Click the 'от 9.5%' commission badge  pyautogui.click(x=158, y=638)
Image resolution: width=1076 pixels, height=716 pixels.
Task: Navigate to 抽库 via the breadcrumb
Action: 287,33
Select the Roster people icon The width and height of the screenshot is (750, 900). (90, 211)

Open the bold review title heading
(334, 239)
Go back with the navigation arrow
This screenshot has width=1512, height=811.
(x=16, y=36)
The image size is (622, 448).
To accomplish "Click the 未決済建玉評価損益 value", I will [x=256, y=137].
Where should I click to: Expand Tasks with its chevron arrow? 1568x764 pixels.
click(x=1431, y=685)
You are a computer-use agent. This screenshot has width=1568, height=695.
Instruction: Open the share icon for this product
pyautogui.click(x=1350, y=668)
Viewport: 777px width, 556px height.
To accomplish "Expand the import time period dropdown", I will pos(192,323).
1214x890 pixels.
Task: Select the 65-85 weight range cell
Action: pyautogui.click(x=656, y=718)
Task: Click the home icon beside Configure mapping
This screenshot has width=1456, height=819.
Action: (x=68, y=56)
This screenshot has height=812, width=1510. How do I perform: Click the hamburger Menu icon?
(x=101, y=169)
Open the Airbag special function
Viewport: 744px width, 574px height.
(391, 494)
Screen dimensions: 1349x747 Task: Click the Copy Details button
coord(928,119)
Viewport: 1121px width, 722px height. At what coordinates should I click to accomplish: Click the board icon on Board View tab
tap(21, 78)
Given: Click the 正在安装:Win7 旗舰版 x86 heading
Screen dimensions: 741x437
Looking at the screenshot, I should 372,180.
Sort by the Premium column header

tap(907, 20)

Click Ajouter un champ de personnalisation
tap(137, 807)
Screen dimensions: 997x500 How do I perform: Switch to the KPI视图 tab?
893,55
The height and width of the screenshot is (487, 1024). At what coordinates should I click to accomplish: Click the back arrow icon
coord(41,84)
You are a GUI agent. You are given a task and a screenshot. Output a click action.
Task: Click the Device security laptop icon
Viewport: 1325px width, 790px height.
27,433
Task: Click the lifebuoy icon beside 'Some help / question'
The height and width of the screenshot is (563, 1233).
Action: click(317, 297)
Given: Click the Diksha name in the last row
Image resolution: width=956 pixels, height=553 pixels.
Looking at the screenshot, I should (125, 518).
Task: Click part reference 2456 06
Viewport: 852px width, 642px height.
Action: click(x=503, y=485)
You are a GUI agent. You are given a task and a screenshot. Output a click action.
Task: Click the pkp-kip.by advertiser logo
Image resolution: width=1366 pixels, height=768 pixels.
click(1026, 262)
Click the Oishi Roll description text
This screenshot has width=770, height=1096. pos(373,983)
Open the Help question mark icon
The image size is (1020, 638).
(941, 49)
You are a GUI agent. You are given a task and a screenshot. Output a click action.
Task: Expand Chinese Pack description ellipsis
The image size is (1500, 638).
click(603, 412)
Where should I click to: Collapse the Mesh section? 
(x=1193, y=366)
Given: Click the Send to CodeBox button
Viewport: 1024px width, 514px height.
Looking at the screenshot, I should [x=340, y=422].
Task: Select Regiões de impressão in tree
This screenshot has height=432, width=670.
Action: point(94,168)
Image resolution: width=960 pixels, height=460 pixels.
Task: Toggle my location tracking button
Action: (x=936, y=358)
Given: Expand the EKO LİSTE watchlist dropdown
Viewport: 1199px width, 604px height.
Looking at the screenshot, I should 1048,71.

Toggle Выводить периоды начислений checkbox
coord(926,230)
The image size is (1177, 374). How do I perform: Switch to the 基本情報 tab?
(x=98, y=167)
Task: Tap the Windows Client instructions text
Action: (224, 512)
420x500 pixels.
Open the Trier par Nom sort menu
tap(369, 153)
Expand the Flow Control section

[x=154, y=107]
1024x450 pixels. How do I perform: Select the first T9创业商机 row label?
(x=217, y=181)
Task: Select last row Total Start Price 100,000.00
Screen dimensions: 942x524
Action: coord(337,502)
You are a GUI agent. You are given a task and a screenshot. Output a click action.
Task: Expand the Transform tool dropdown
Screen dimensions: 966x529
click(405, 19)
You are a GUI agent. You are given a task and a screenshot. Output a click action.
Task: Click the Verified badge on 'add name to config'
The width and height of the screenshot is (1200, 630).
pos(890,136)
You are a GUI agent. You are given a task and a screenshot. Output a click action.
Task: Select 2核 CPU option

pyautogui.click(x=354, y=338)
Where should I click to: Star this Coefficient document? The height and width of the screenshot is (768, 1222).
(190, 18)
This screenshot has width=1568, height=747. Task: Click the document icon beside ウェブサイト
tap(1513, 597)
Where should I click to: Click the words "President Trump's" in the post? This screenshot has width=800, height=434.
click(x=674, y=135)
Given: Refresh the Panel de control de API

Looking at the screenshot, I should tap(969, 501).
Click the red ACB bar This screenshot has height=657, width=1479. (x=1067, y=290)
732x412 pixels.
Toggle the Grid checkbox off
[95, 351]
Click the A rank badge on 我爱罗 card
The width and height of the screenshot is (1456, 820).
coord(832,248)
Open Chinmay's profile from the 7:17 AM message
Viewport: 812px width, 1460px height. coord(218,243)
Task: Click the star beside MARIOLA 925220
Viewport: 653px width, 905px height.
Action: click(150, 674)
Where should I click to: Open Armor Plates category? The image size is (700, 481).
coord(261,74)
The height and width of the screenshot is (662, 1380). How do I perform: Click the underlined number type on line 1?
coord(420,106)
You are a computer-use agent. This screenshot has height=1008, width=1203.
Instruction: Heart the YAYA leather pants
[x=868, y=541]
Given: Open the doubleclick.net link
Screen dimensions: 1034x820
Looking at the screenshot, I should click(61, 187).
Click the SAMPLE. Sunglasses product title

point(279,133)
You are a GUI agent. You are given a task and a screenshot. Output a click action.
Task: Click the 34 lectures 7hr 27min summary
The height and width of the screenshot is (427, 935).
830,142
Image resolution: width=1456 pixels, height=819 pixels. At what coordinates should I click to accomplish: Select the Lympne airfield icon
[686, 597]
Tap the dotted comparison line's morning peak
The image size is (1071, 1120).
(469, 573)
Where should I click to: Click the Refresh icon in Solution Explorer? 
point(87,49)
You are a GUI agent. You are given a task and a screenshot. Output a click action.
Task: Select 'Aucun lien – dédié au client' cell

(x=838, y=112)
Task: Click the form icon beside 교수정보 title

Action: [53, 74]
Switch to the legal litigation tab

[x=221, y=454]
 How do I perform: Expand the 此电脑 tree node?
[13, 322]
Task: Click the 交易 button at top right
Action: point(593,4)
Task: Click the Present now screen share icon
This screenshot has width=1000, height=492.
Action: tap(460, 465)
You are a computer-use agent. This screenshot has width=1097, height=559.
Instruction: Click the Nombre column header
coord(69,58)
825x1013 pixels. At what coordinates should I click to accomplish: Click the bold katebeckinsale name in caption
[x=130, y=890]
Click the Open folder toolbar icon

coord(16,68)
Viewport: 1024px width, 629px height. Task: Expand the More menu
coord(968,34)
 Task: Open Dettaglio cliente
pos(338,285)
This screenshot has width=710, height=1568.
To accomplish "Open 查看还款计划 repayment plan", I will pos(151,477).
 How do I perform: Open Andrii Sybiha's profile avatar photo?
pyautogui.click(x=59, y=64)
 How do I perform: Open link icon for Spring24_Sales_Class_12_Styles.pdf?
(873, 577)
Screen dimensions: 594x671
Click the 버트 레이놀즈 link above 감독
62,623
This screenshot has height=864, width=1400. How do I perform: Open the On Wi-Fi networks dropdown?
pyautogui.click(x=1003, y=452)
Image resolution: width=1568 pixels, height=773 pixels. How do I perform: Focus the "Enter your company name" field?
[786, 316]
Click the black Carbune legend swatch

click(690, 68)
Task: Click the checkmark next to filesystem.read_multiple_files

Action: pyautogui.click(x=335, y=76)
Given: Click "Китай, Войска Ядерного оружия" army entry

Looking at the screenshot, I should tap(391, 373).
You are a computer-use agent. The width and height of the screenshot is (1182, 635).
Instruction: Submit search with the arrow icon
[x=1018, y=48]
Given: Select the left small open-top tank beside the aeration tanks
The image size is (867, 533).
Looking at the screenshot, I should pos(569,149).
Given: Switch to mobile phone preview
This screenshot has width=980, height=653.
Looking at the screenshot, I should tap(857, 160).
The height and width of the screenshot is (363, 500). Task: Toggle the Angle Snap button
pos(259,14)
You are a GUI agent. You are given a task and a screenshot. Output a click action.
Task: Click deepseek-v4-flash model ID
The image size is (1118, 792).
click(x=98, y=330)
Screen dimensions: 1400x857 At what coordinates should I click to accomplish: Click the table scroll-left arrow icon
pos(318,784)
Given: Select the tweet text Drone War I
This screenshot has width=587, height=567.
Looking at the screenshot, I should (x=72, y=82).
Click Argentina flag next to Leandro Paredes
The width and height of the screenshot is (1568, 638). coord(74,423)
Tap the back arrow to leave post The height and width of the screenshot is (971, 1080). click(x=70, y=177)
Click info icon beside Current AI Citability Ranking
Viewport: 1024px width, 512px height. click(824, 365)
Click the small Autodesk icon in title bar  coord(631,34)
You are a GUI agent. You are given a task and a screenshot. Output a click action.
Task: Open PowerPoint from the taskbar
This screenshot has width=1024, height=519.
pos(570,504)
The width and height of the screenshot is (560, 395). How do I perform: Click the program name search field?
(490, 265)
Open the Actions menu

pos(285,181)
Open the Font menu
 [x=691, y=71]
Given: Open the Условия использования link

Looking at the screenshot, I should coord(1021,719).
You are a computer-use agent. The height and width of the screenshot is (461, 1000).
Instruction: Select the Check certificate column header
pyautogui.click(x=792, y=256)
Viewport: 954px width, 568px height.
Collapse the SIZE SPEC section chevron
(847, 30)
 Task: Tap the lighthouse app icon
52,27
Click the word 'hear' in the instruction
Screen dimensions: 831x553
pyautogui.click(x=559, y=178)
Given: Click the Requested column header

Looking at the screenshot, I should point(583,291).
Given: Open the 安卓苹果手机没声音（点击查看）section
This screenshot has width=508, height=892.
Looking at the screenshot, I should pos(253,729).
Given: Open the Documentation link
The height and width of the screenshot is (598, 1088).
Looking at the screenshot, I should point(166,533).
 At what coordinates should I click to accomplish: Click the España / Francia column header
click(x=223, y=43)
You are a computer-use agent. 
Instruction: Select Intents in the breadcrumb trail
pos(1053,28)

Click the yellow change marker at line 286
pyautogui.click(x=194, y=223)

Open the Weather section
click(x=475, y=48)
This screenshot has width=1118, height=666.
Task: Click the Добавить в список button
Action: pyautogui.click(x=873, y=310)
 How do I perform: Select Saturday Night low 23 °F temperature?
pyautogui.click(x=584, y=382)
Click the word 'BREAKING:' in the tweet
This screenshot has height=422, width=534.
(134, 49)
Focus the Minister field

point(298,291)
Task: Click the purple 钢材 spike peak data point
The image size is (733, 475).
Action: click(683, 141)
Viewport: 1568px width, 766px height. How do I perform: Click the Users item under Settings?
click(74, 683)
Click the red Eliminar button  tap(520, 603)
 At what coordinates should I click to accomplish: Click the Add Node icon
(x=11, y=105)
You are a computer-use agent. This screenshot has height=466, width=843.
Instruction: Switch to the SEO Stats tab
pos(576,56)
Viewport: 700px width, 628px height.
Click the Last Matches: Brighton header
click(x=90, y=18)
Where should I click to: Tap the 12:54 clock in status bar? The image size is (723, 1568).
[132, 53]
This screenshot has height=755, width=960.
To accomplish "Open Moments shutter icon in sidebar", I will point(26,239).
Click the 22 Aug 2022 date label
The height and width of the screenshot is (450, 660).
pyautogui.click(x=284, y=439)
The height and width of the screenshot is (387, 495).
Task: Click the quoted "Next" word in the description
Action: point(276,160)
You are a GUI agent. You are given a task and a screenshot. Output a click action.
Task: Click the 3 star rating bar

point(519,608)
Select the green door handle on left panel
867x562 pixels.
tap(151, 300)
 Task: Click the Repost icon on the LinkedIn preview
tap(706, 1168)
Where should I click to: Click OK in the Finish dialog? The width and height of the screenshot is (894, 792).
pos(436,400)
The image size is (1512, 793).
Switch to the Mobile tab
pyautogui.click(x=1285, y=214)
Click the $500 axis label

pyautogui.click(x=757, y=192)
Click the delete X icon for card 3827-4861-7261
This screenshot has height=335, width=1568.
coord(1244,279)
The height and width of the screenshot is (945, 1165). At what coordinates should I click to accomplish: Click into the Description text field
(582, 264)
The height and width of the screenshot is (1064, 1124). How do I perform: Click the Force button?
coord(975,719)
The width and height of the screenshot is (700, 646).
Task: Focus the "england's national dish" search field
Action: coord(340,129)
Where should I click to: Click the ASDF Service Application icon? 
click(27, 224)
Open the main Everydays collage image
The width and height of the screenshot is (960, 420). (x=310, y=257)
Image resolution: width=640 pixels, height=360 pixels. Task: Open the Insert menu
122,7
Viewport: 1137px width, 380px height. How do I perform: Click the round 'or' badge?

────────────────

**Description of the task:**
Please write out the material word for word from its first line through the line holding "Given: Click the Diksha name in the last row", including both, and no line past it.

**Your response:**
Click the 'от 9.5%' commission badge  pyautogui.click(x=158, y=638)
Image resolution: width=1076 pixels, height=716 pixels.
Task: Navigate to 抽库 via the breadcrumb
Action: 287,33
Select the Roster people icon The width and height of the screenshot is (750, 900). (90, 211)

Open the bold review title heading
(334, 239)
Go back with the navigation arrow
This screenshot has width=1512, height=811.
(x=16, y=36)
The image size is (622, 448).
To accomplish "Click the 未決済建玉評価損益 value", I will [x=256, y=137].
Where should I click to: Expand Tasks with its chevron arrow? 1568x764 pixels.
click(x=1431, y=685)
You are a computer-use agent. This screenshot has width=1568, height=695.
Instruction: Open the share icon for this product
pyautogui.click(x=1350, y=668)
Viewport: 777px width, 556px height.
To accomplish "Expand the import time period dropdown", I will pos(192,323).
1214x890 pixels.
Task: Select the 65-85 weight range cell
Action: pyautogui.click(x=656, y=718)
Task: Click the home icon beside Configure mapping
This screenshot has width=1456, height=819.
Action: (x=68, y=56)
This screenshot has height=812, width=1510. How do I perform: Click the hamburger Menu icon?
(x=101, y=169)
Open the Airbag special function
Viewport: 744px width, 574px height.
(391, 494)
Screen dimensions: 1349x747 Task: Click the Copy Details button
coord(928,119)
Viewport: 1121px width, 722px height. At what coordinates should I click to accomplish: Click the board icon on Board View tab
tap(21, 78)
Given: Click the 正在安装:Win7 旗舰版 x86 heading
Screen dimensions: 741x437
Looking at the screenshot, I should 372,180.
Sort by the Premium column header

tap(907, 20)

Click Ajouter un champ de personnalisation
tap(137, 807)
Screen dimensions: 997x500 How do I perform: Switch to the KPI视图 tab?
893,55
The height and width of the screenshot is (487, 1024). At what coordinates should I click to accomplish: Click the back arrow icon
coord(41,84)
You are a GUI agent. You are given a task and a screenshot. Output a click action.
Task: Click the Device security laptop icon
Viewport: 1325px width, 790px height.
27,433
Task: Click the lifebuoy icon beside 'Some help / question'
The height and width of the screenshot is (563, 1233).
Action: click(317, 297)
Given: Click the Diksha name in the last row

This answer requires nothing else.